During first 18 month of the project we have successfully undertaken the studies of dynamical properties of long-range interacting nanoparticle systems and the results of joint studies have been in the international Journal (J. Phys. A: Math. Theor, v. 50, 12LT02. https://doi.org/10.1088/1751-8121/aa5fcf). In particular, we have investigated how one dimensional model works in order to generalize the results for the much more complicated three dimensional spin system. We have examined the existence and propagation of solitons in a long-range extension of the quartic Fermi–Pasta–Ulam (FPU) chain of anharmonic oscillators where the coupling in the linear term decays as a power-law. We have obtained an analytic perturbative expression of traveling envelope solitons by introducing a non linear Schrödinger equation for the slowly varying amplitude of short wavelength modes. Due to the non analytic properties of the dispersion relation, it is crucial to develop the theory using discrete difference operators. Those properties are also the ultimate reason why kink-solitons may exist but are unstable, at variance with the short-range FPU model. We have successfully compared these approximate analytic results with numerical simulations.

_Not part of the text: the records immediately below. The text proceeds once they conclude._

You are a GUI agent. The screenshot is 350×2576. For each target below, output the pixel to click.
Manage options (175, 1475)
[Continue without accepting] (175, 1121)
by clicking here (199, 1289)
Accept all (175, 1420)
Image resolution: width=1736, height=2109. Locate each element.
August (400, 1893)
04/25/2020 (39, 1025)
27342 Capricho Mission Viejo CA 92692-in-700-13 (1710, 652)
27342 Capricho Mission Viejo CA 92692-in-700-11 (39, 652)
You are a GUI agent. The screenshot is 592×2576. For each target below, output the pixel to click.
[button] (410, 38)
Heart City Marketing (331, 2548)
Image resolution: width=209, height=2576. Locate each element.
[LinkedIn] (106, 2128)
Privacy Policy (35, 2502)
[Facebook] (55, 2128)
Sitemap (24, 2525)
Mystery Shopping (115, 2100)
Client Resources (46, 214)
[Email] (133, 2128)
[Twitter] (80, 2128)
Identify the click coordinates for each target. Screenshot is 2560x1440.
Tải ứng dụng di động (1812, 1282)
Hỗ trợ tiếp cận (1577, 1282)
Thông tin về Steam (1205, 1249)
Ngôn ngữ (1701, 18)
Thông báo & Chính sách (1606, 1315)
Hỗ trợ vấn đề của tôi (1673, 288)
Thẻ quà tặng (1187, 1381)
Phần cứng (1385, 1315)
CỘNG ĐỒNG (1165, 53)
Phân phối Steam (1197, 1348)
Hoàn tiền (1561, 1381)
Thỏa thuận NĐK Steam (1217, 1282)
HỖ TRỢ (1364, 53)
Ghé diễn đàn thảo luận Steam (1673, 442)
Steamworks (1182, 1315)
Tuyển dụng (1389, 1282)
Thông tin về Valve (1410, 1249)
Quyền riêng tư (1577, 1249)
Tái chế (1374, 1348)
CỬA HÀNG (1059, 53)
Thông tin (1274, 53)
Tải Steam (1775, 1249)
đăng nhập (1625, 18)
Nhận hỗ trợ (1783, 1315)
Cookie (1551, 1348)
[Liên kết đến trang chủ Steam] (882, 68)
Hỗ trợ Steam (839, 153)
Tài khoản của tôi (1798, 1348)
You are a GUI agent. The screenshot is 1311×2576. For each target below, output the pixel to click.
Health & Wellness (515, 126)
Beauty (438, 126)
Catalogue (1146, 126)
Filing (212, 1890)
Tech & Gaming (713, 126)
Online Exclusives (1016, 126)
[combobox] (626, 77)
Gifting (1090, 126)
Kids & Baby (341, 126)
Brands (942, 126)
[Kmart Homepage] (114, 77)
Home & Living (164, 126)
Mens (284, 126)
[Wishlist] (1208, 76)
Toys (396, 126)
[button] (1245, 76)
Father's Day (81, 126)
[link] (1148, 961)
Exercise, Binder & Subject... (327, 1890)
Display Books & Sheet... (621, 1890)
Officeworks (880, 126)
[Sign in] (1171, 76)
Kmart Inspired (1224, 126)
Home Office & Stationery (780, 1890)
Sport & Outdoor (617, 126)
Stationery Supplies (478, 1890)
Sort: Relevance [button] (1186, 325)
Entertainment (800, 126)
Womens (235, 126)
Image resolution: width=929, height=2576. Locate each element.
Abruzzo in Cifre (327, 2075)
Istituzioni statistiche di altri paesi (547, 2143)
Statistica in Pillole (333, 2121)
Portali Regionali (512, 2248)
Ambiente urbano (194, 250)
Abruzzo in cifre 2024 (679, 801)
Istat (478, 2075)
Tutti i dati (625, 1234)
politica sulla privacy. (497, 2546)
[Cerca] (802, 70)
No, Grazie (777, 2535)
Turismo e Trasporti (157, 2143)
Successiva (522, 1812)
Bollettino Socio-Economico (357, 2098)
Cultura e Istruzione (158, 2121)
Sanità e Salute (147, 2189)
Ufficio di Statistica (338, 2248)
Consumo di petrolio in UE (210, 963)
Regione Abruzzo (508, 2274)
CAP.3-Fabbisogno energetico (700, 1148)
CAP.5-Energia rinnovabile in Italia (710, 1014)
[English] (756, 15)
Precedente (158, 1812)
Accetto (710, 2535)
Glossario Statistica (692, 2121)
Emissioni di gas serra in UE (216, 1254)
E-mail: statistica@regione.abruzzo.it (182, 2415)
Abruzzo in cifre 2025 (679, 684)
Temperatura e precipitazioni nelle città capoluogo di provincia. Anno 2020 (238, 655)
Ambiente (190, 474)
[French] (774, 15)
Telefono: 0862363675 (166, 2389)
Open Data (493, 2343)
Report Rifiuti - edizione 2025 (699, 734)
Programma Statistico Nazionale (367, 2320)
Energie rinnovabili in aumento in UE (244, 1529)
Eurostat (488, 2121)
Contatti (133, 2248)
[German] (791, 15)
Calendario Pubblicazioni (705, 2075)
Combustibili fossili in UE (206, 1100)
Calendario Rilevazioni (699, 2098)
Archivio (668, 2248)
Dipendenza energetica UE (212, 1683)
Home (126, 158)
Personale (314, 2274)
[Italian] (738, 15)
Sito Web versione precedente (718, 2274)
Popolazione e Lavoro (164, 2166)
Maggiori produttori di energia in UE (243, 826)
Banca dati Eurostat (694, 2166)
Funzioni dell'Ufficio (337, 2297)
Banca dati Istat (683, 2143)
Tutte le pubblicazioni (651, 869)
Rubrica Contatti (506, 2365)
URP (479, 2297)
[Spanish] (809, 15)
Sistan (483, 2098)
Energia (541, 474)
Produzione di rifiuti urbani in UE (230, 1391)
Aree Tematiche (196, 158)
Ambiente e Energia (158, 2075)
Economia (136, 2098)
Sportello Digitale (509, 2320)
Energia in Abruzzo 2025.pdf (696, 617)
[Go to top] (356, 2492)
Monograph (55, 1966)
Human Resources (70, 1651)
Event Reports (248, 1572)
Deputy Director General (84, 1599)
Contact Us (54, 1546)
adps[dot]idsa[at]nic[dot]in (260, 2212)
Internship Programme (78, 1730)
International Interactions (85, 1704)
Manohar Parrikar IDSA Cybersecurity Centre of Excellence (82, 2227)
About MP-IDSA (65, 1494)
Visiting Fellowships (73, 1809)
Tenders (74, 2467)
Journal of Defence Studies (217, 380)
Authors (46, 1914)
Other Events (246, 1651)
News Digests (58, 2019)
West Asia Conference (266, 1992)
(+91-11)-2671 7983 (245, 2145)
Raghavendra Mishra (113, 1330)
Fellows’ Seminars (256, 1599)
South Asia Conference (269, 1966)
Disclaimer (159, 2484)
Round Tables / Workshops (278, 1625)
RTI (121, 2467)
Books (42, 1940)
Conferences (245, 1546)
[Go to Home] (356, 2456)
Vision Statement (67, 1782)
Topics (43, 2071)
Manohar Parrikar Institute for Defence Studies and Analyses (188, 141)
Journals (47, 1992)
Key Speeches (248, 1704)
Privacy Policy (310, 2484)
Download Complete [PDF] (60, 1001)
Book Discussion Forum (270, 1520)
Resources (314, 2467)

Next we proceed with thermodynamic properties of long-range nanoparticle systems. For this purpose we have performed numerical simulations on three dimensional spin system forming simple cubic lattice and coupled by dipolar forces. We have examined both canonical (system coupled with thermal bath) and microcanonical (isolated system) ensembles and plotted caloric curve. First preliminary results display ensemble inequivalence and existence of temperature jumps and negative specific heat in microcanonical case. It should be especially emphasized that negative specific heat has not been observed up to now in laboratory systems and now we are working to choose specific parameters for the experimental suggestions for observing this exotic effect.